One of the essential points for determining the parameters of the model is the determination of the instant \(t_{0}\) from which the damage begins. In general, in the models proposed for the description of the failure by creep of materials, the moment \(t_{0}\) from which the damage begins is very often ignored, in favor of the moment \(t_{\text{r}}\) of failure. Indeed, authors are generally more interested in the moment \(t_{\text{r}}\) of failure than the moment of onset of damage. It seems important to us to be equally interested in the moment at which the damage begins in the modeling of failure by creep, because for certain materials, like brittle materials, the failure is so fast or sudden, that one can easily think that the moment of the beginning of the damage is almost the same one as that of rupture. This moment being linked to the threshold deformation \(\varepsilon_{D}\) of damage by relation (30), it is necessary and sufficient to determine the threshold deformation of damage \(\varepsilon_{D}\).

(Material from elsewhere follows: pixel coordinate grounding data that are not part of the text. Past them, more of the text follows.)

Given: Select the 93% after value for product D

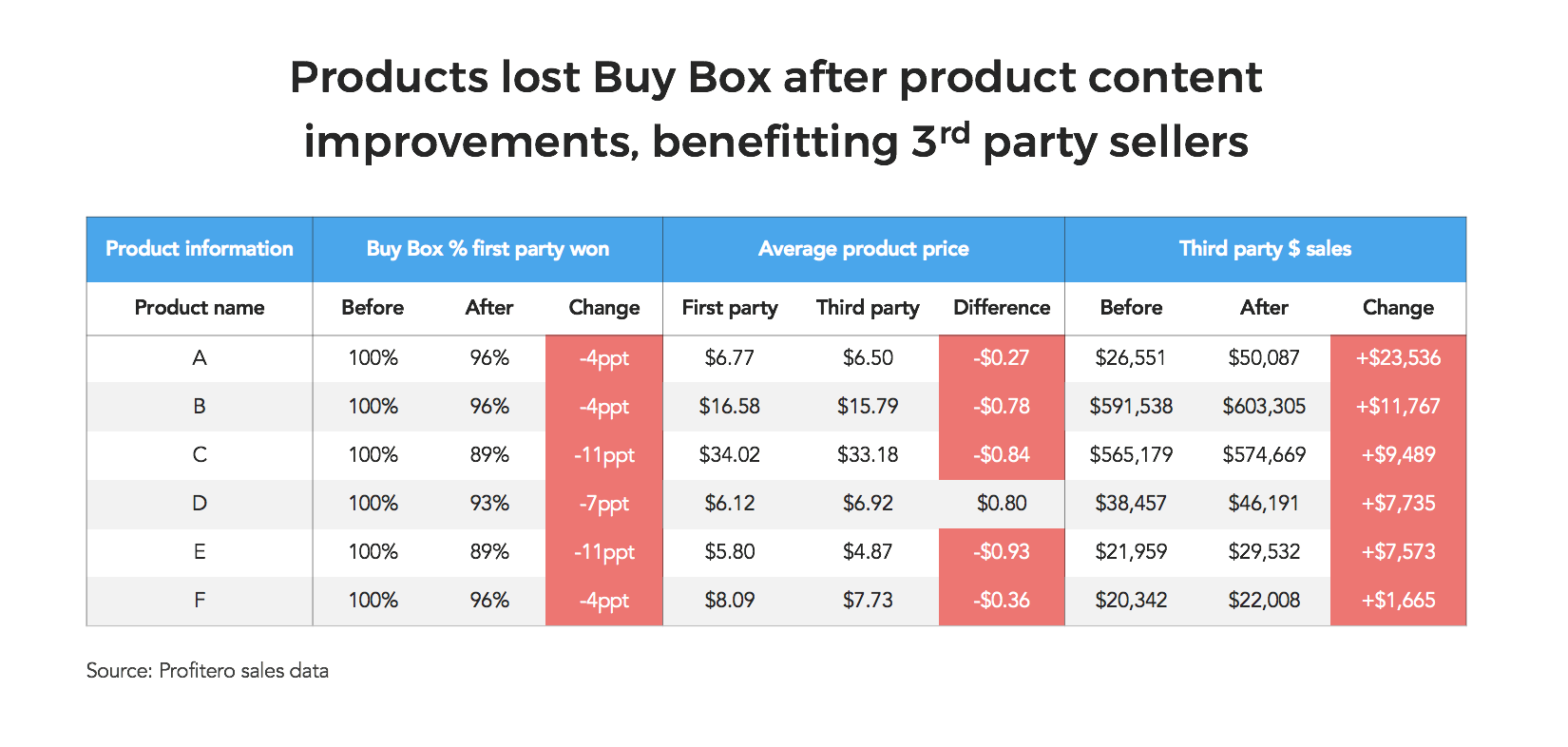Looking at the screenshot, I should (489, 504).
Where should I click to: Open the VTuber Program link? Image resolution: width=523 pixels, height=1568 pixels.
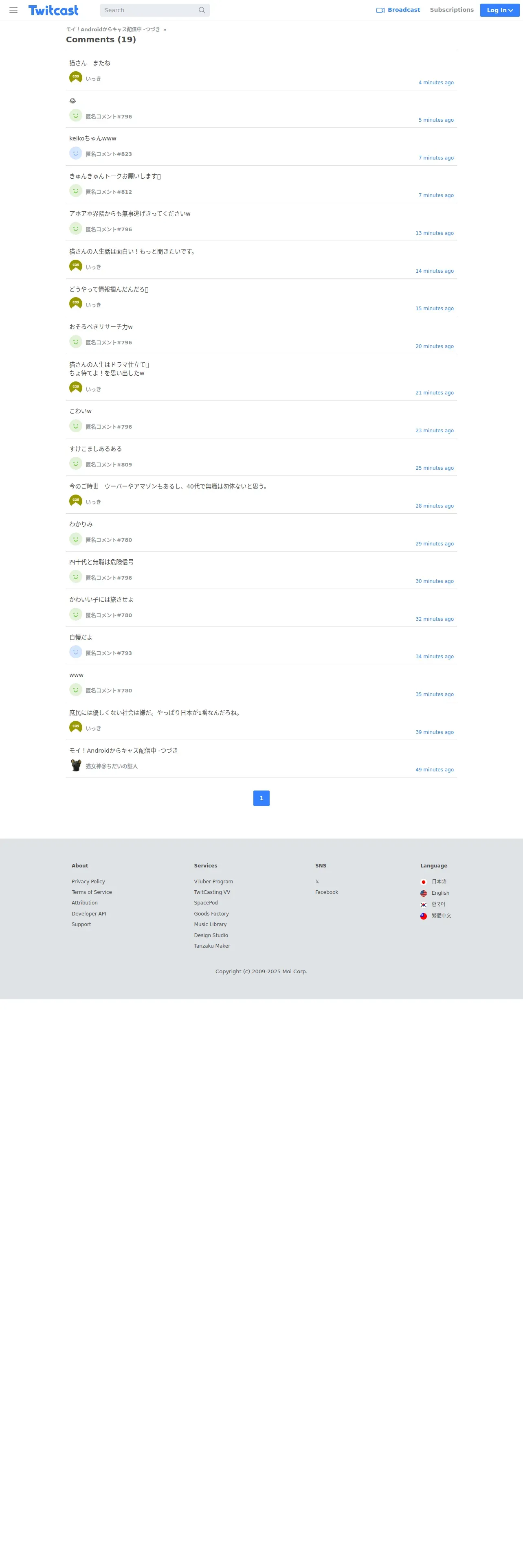(214, 882)
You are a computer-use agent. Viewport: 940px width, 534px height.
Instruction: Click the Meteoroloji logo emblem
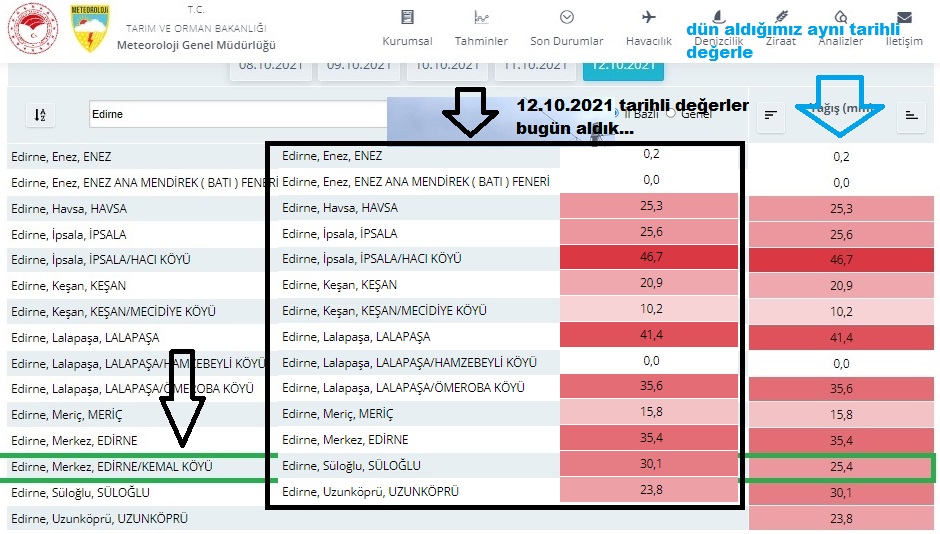tap(91, 29)
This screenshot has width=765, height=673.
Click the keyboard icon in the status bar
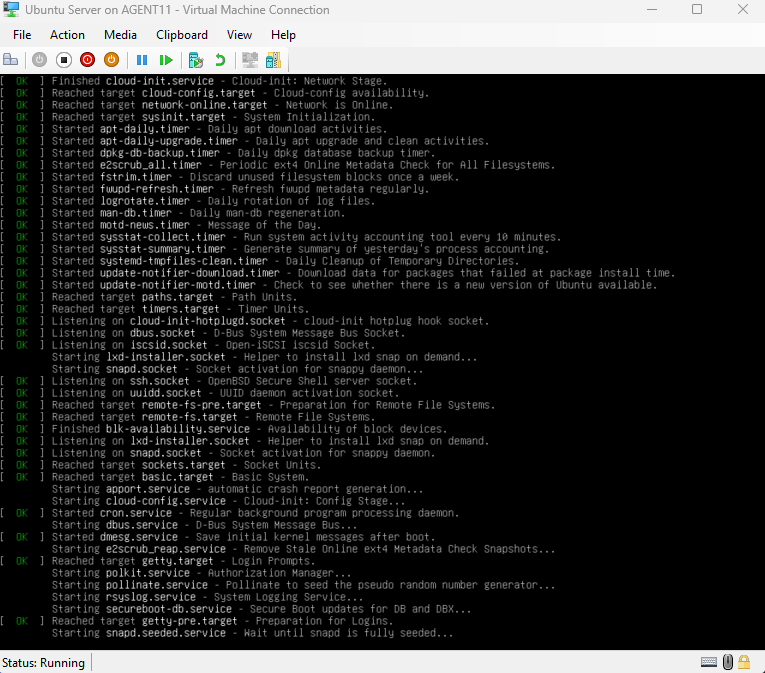click(709, 662)
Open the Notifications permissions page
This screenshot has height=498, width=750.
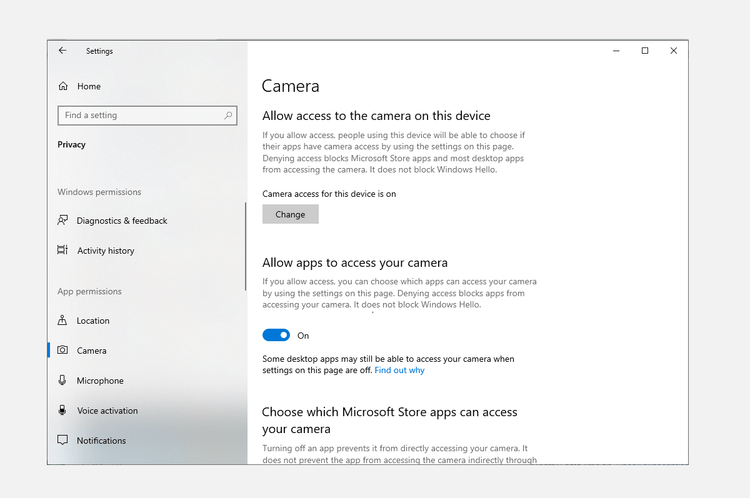tap(101, 441)
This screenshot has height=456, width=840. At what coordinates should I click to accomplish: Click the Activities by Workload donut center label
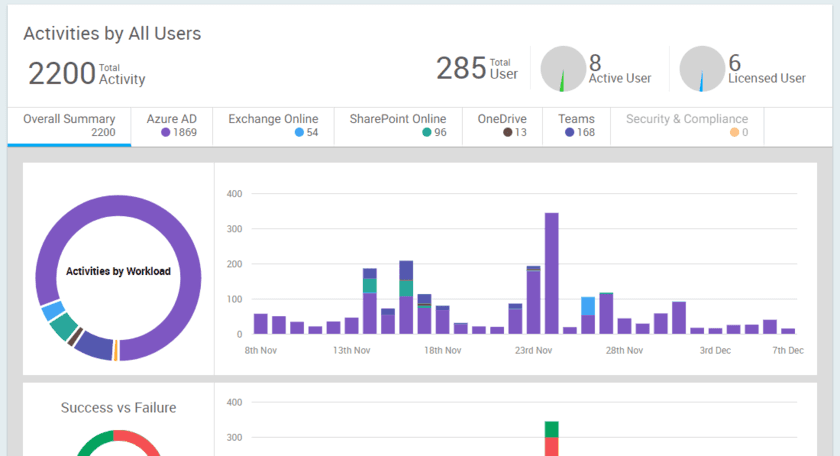pos(118,271)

When the damaging stresses (\(\sigma \ge \sigma_{\text{y}}\)) are kept constant, the creep strain can only increase. This growth necessarily begins with the value: \(\varepsilon_{0} = \frac{\sigma }{{{\rm E}_{\text{e}} }}\) which is the instantaneous elastic strain. The strain field of creep failure is therefore:
$$\varepsilon \in \left[ {\varepsilon_{0} , + \infty } \right].$$
(31)
The onset of damage being consecutive to the large plastic deformations, it is evident that the threshold damage deformation is included in the universe of deformations defined by relation (31). It is therefore logical to think that any increment \(\Delta \varepsilon\) of strain starting from the value \(\varepsilon_{\text{0}} = \frac{\sigma }{{{\rm E}_{\text{e}} }}\) results in a total strain value which may be a good candidate to represent the threshold strain for damage. One of the possible increments of strain is:
$$\Delta \varepsilon = \frac{{\sigma_{\text{y}} }}{{{\rm E}_{\text{e}} }}.$$
(32)
The choice of this increment is motivated by the need to propose a model whose parameters depend on the easily accessible mechanical characteristics of the materials (modulus of elasticity, breaking load). This increment leads to a total strain value given by:
$$\varepsilon = \varepsilon_{0} + \Delta \varepsilon .$$
(33)
Relation (34) allows us to write:
$$\varepsilon = \frac{\sigma }{{{\rm E}_{\text{e}} }} + \frac{{\sigma_{\text{y}} }}{{{\rm E}_{\text{e}} }}.$$
(34)
The total strain given by relation (34) is therefore a good candidate to represent the value of the threshold damage strain. For the validation of our model, we adopt the value of the deformation of the relation (34) as the value of the threshold deformation of damage. Thus, we have:
$$\varepsilon_{D} = \frac{{\sigma + \sigma_{\text{y}} }}{{E_{\text{e}} }}.$$
(35)
The choice of this value is justified by the need to take into account the fact that the origin and development of damage strongly depend on the stress level and the mechanical characteristics of the material (elastic modulus, breaking load).